If New York legislators get their way, law enforcement will soon be armed with new technology in the fight against distracted driving. A bill which has been proposed by New York State Senator Terrence Murphy (R) and Assembly Assistant Speaker Felix Ortiz (D) would allow for the use of “textalyzers” at the scene of a car accident. The device, a scanner, would reveal whether a driver was texting at the time of an accident.

Civil liberties advocates have argued against the measure on the grounds that law enforcement could glean personal information from cell phones beyond the question of whether or not texting contributed to an accident. However, according to supporters of the legislation, mechanisms will be in place to prevent police from violating an individual’s privacy.
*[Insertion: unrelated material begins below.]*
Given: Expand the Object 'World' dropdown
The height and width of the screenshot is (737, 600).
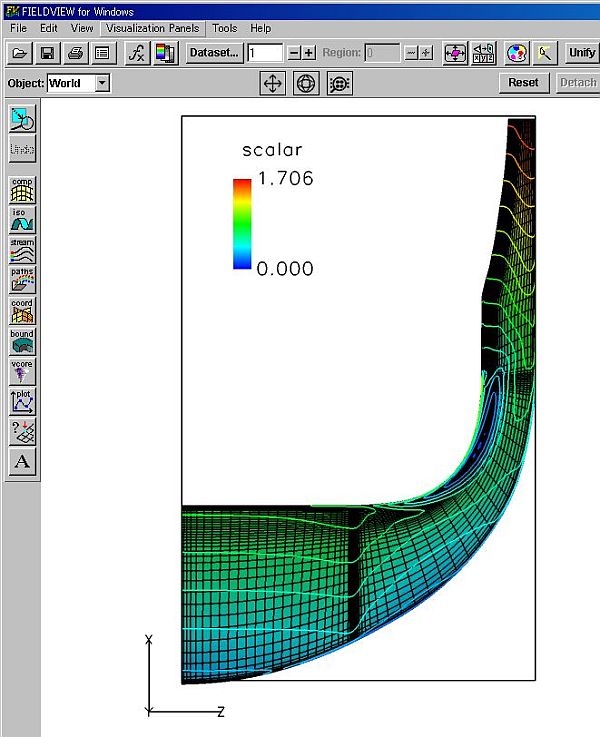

Distracted driving remains a serious problem on American roadways despite extensive outreach from organizations like the National Safety Council (NSC) and the National Highway Traffic Safety Administration (NHTSA).

In 2013, the NSC maintains that six percent of all car accidents involved the sending and receiving of text messages. Evidence by the NHTSA which states that the number of drivers engaging in texting and driving continues to rise includes that in 2014, 2.2 percent of drivers were cited for visibly texting, compared to 1.7 percent of drivers cited for the same infraction in 2013.

Texting and Driving Stats Called into Question

Moreover, the statistics surrounding texting and driving may be inaccurate. Until now, except for a driver’s admission of cell phone use or a court order compelling cell phone records, law enforcement has been largely unable to prove if and when texting was to blame for a collision.

Additionally, when a driver is intoxicated or speeding, law enforcement will often fail to investigate the possibility that the driver was also texting when they crashed according to the NSC. Accordingly, because incidents of driving and texting could be vastly underreported, Cherry Hill car accident lawyers say that the New York legislation could mark a real turning point.